Install PyTorch on NYU Greene High Performance Computing Cluster.

November 10, 2022

Aditya Wagh

This documentation is fairly primitive and is intended to introduce you to NYU’s Computing Resource Support. For specific information, please refer to the HPC Documentation. There is a search button on the top right part of this page.

How to access compute resources for Robot Perception?

Since all of you already have access to HPC, you need to remotely acess the cluster shell (terminal where you input commands). You need to be connected to the NYU network via a VPN or by being physically being on-campus. to access the cluster shell.

Use the command below to log in to the HPC Cluster. It will ask you for your password. Enter the password that you use for logging in using your NetID. It will also ask you something related to fingerprint, type yes if that prompt shows up. This is to add the cluster in the list of trusted computer.

ssh <netid>@greene.hpc.nyu.edu

SSH Login Screen

After this step, your prompt will look like this, except the (base) part. That is something specific to my shell. By default, you are in the /home/<netid>/ or ~ folder. log-2 represents the name of the login node, There are three login nodes: log-1, log-2 and log-3.

SSH Login Screen

Now you need to hop to NYU HPC’s Google Cloud Bursting nodes intended for use in coursework. To do that, use the following snippet. Don’t run jobs on NYU Greene since it’s intended only for research purposes.

ssh burst

log-burst is the login node for the HPC’s GCP Burst cluster. You have to do the next steps in this cluster.

burst ssh

Installing Conda on HPC

HPC documentation recommends using singularity to setup conda enviromments, however it’s quite complicated and not easy for beginners. I prefer the method mentioned below, that allows us an alternative to singularity.

Frst, get a compute node on GCP Burst node. For now, don’t worry about what this command does, in a later section I’ve explained what it does. This command will give you a shell in a compute node.

srun --account=rob_gy_6203-2022fa --cpus-per-task=8 --partition=interactive --mem=16GB --time=04:00:00 --pty /bin/bash

Step 1: Create directory for your conda installation

We don’t want to create the environment in the home directory because of the 50GB quota limit in the /home/<netID>/folder.
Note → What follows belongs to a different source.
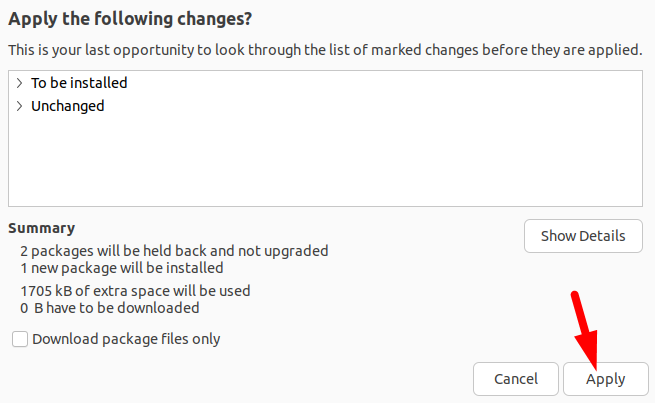This screenshot has height=403, width=655.
Task: Click the "0 B have to be downloaded" line
Action: [110, 308]
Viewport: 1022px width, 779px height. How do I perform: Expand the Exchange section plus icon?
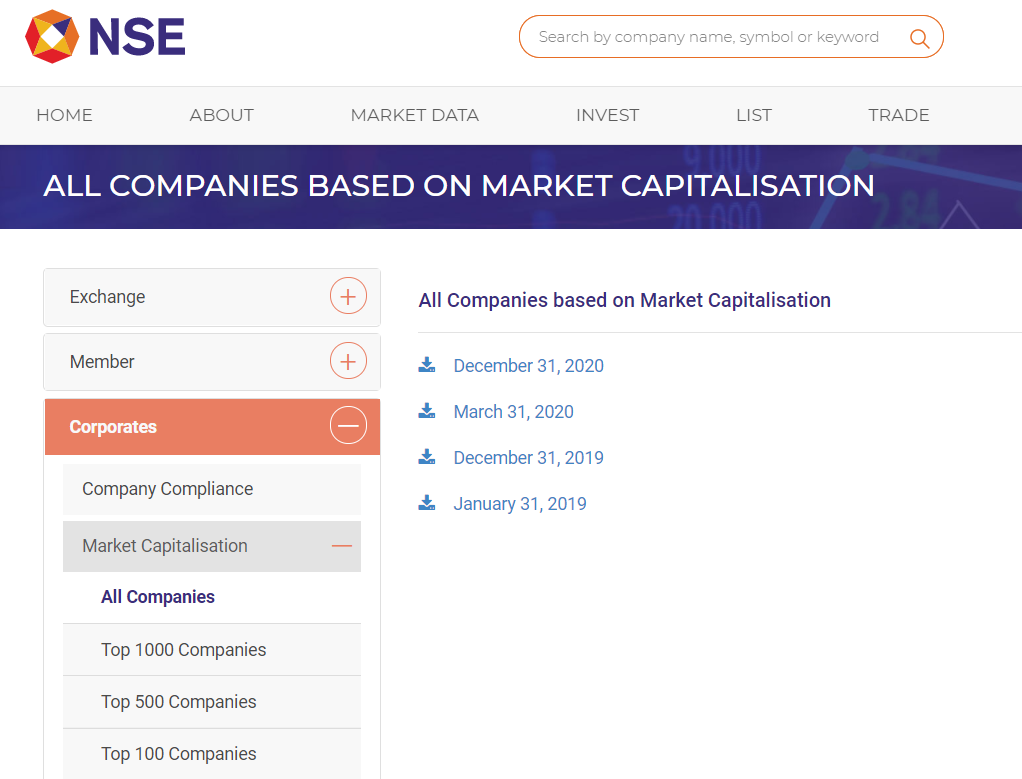click(348, 297)
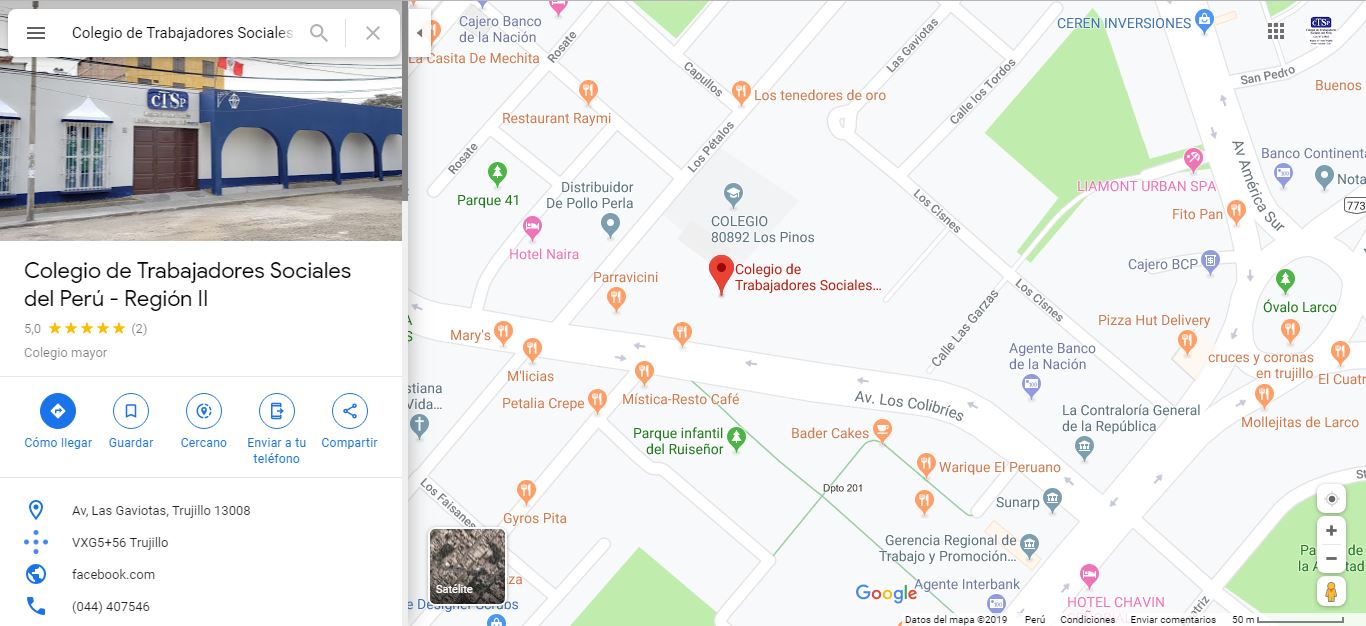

mkdir /scratch/<NetID>/miniconda3

Step 2: Download and install Miniconda

wget https://repo.continuum.io/miniconda/Miniconda3-latest-Linux-x86_64.sh
sh Miniconda3-latest-Linux-x86_64.sh -b -p /scratch/<NetID>/miniconda3

Step 3: Create script to activate Miniconda

Create a script env.sh in /scratch/<NetID>/ using the command the command below.

touch /scratch/<netID>/env.sh

Now populate the env.sh file with the following contents. Use can use vim, vi, emacs, nano or any other favourite terminal text editor. Read more about how to use terminal editors. This is beyond the scope of this document.

#!/bin/bash

source /scratch/<NetID>/miniconda3/etc/profile.d/conda.sh
export PATH=/scratch/<NetID>/miniconda3/bin:$PATH
export PYTHONPATH=/scratch/<NetID>/miniconda3/bin:$PATH

Now, you can activate your conda package manager by doing

source /scratch/<NetID>/env.sh

By default, new conda environment and packages will be stored in /scratch/<NetID>/miniconda3

For ease of managing environments, initialize conda on shell start by using the following command after doing the above steps. This will allow is the activate environments using conda activate

conda init

Example environment using Conda and PyTorch

In this section, I will show an example where we install PyTorch v1.13.0 in a conda environment. In the following section, I will show how to execute your code.

SSH to greene using ssh <netid>@greene.hpc.nyu.edu, and then SSH to burst from greene using ssh burst. Then get a compute node on GCP Burst platform with a GPU using the command below.

srun --account=rob_gy_6203-2022fa --cpus-per-task=8 --partition=n1s8-v100-1 --mem=16GB --gres=gpu:v100:1 --time=04:00:00 --pty /bin/bash

Once you’re in this node, you need to create a conda environment and install pytorch. The relevant commands are mentioned below.

conda create -n test python=3.9 -y
conda activate test
conda install pytorch torchvision pytorch-cuda=11.7 -c pytorch -c nvidia

The above steps can be seen pictorially in the images below. The pictures say the command to log into greene is ssh greene BUT that is specific to me. You have to use the complete command ssh <netid>@greene.hpc.nyu.edu.

sshgb-1

sshgb-2

sshgb-3

sshgb-4

sshgb-5

sshgb-6

sshgb-7

sshgb-8

How to request for GPU nodes and run your code?

There are 2 ways to do this, one is interactive and one is non-interactive.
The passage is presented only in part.